Aku turuti saja kemauan ibu, sepertinya ibu mengajakku untuk
sesuatu yang sangat penting. Hampir setengah jam ibu menungguku
untuk berdandan. Seperti dua minggu yang lalu, masuk gang keluar
gang lewati jalanan, lewati jembatan yang airnya berwarna warni
karena limbah batik. Sampailah aku ke tempat yang dimaksudkan ibu.
Kuparkirkan motor di depan sebuah gedung tiga lantai itu, gedung
berwarna putih dengan bagian depan dominan dengan kaca hitam lebar.
Aku langkahkan kaki mengikuti ibuku memasuki gedung itu.
“selamat pagi” sapa ramah seorang petugas kepada aku dan ibuku saat
membuka pintu kaca besar itu.
Ibuku menghampiri seseorang yang duduk di salah satu sudut
ruangan.
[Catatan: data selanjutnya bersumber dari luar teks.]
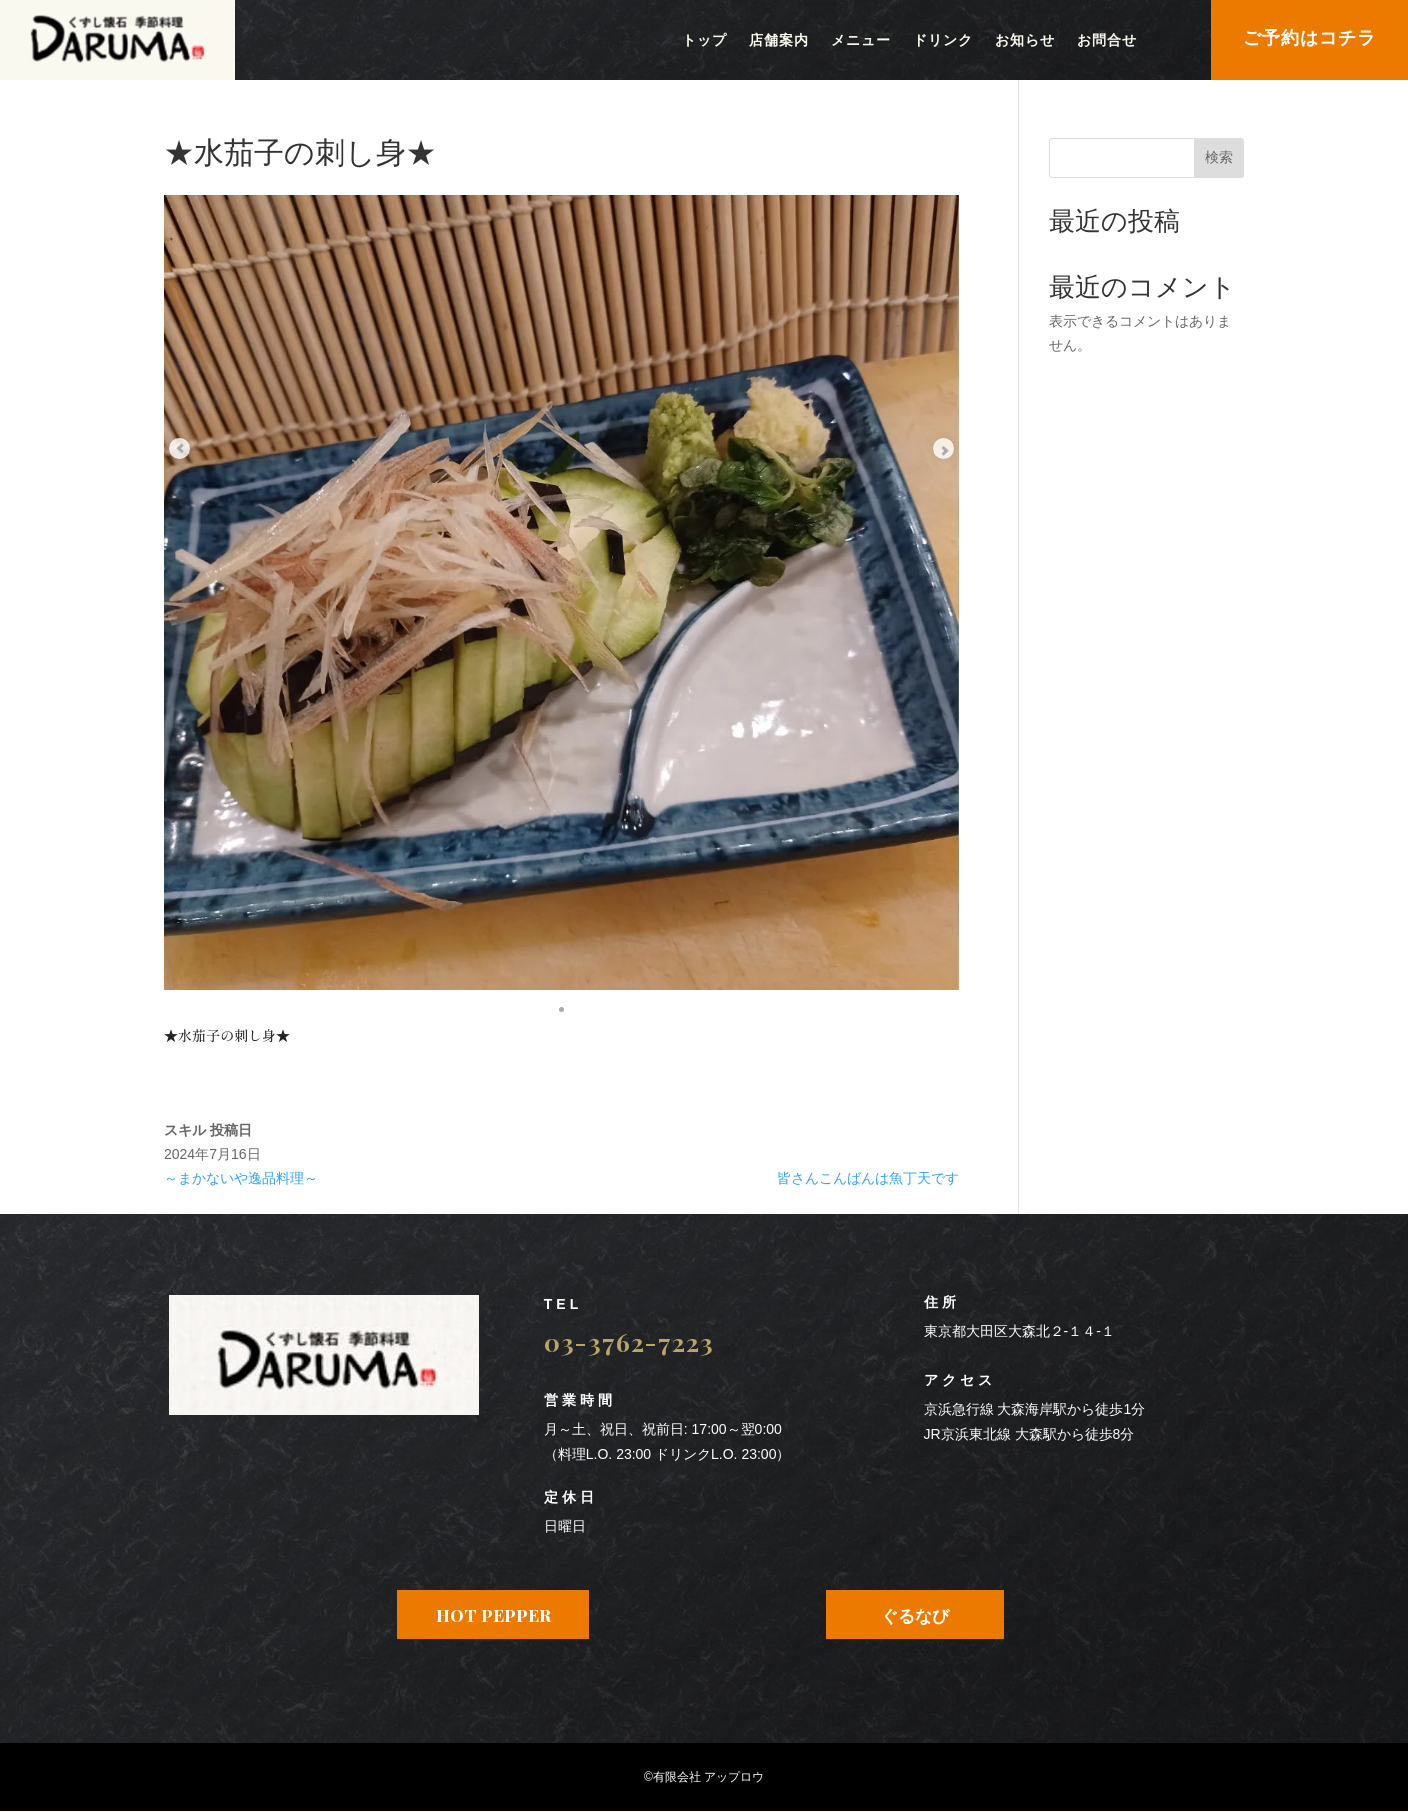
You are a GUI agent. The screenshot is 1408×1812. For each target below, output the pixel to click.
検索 (1219, 157)
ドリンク (943, 41)
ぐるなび (915, 1615)
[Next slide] (929, 395)
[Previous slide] (194, 395)
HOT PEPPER (493, 1615)
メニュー (861, 41)
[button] (562, 1007)
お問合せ (1107, 41)
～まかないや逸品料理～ (241, 1178)
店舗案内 (779, 41)
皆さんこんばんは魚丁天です (868, 1178)
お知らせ (1025, 41)
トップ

Namanya endah haryani, aku tahu itu dari sebuah papan nama
yang terletak di atas meja. Ibu endah seorang customer service bank
BUMN yang seumuran dengan Ibuku menyapa ramah sekali, seperti
teman dekat ibu. aku duduk di kursi yang selalu tersedia didepan meja
Ibu endah, tepat di samping ibuku.
Aku perhatikan ibu endah yang mengangguk-angguk
mendengarkan maksud ibuku datang ke bank itu.
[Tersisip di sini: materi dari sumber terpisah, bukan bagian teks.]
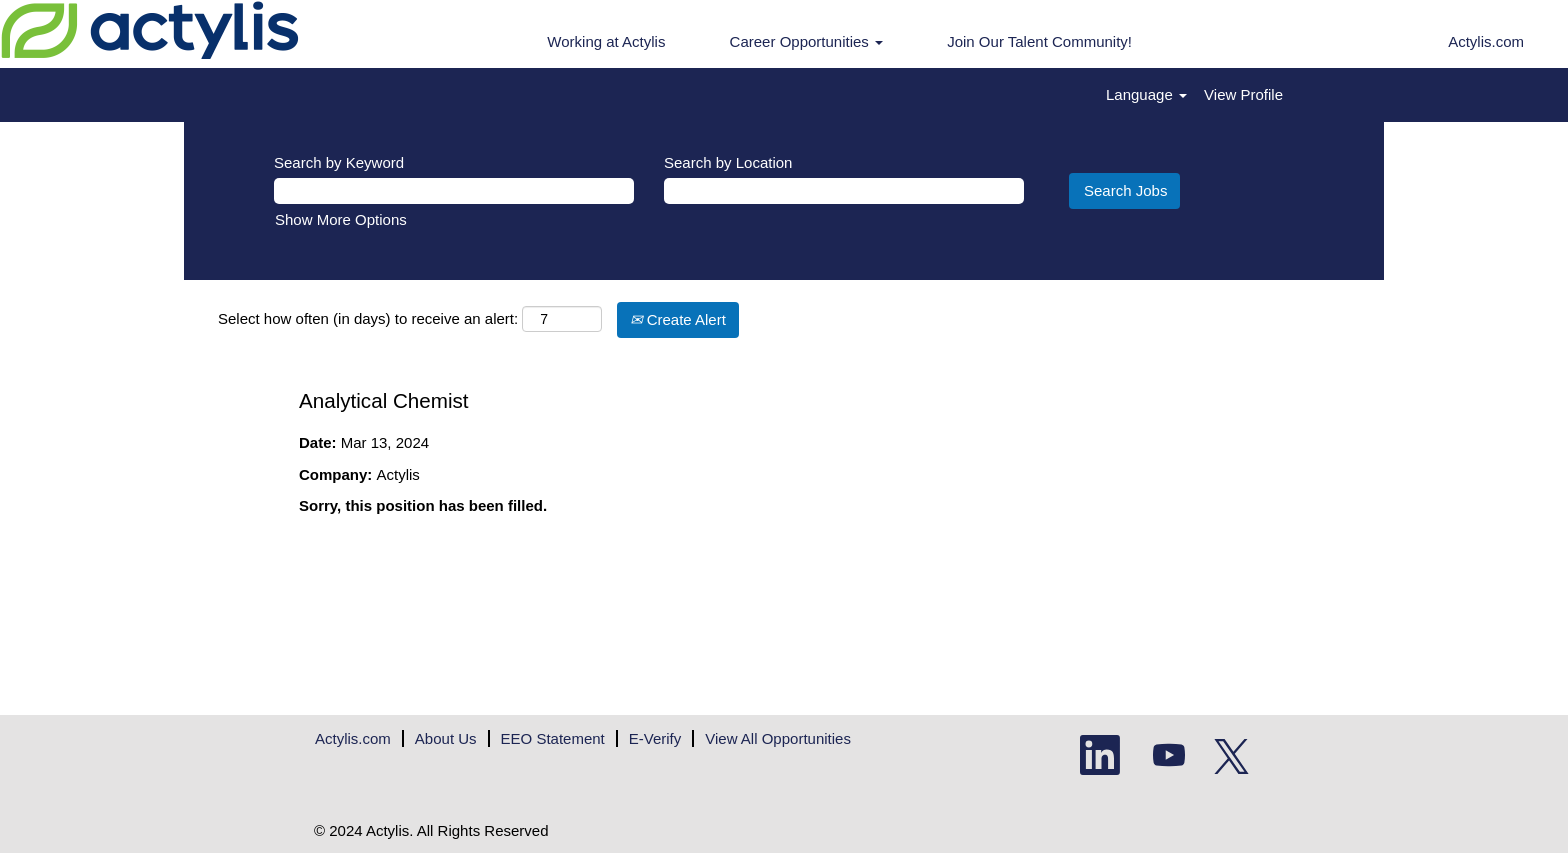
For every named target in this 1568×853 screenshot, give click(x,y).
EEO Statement (553, 738)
“ibu serius?” kata Bu endah.
“iya bu, saya tak tahu harus bagaimana lagi.”
“sayang lho bu, padahal tahun ini”.
“iya habis bagaimana lagi bu, saya sudah tak punya apa-apa, hanya itu
yang saya bisa gunakan untuk menyambung hidup”.
“sebentar ya bu, saya tanyakan dulu ke dalam”.
Beberapa menit aku dan ibuku menunggu Bu endah masuk
kesebuah ruangan, mungkin menemui atasannya. Ibu endah datang
bersama seseorang laki-laki memakai kemeja putih berdasi hitam garis-
garis.
“maaf ibu, sekali lagi Ibu serius mengambil tabungan Haji itu?”
“iya bu” jawab ibu lirih dengan berlinang air mata. Aku tahu ibuku
setengah hati mengambil uang itu. tapi life must go on dan we should
survive.
Terdengar olehku perbincangan antara ibu endah dengan
seorang pria itu, samar-samar pria itu menyayangkan ibu mengambil
tabungannya padahal Ibu berangkat haji pada tahun ini. Akhirnya yang
aku dengar, pria itu mengizinkan ibu untuk mengambil uangnya.
Sebelum Ibu mengambil uangnya, ibu endah menyarankan
kepada ibuku agar tak menutup rekening hajinya itu. kata Ibu endah
saldo ditabungan bisa disisakan seperempat atau sedikit saja karena
untuk membuka rekening Haji susahnya bukan main, “niatnya yang
susah, banyak godaan” kata bu endah. Ibu endah juga bercerita bahwa
tabungan haji milik ayah itu sudah dikosongkan beberapa bulan yang
lalu, dan ayah waktu itu datang bersama seseorang laki-laki, dan
diberikannya uang itu - kepada Hadi santoso pikirku- saat itu juga.
“pimpinan saya waktu itu sudah curiga bu”. Kata bu endah.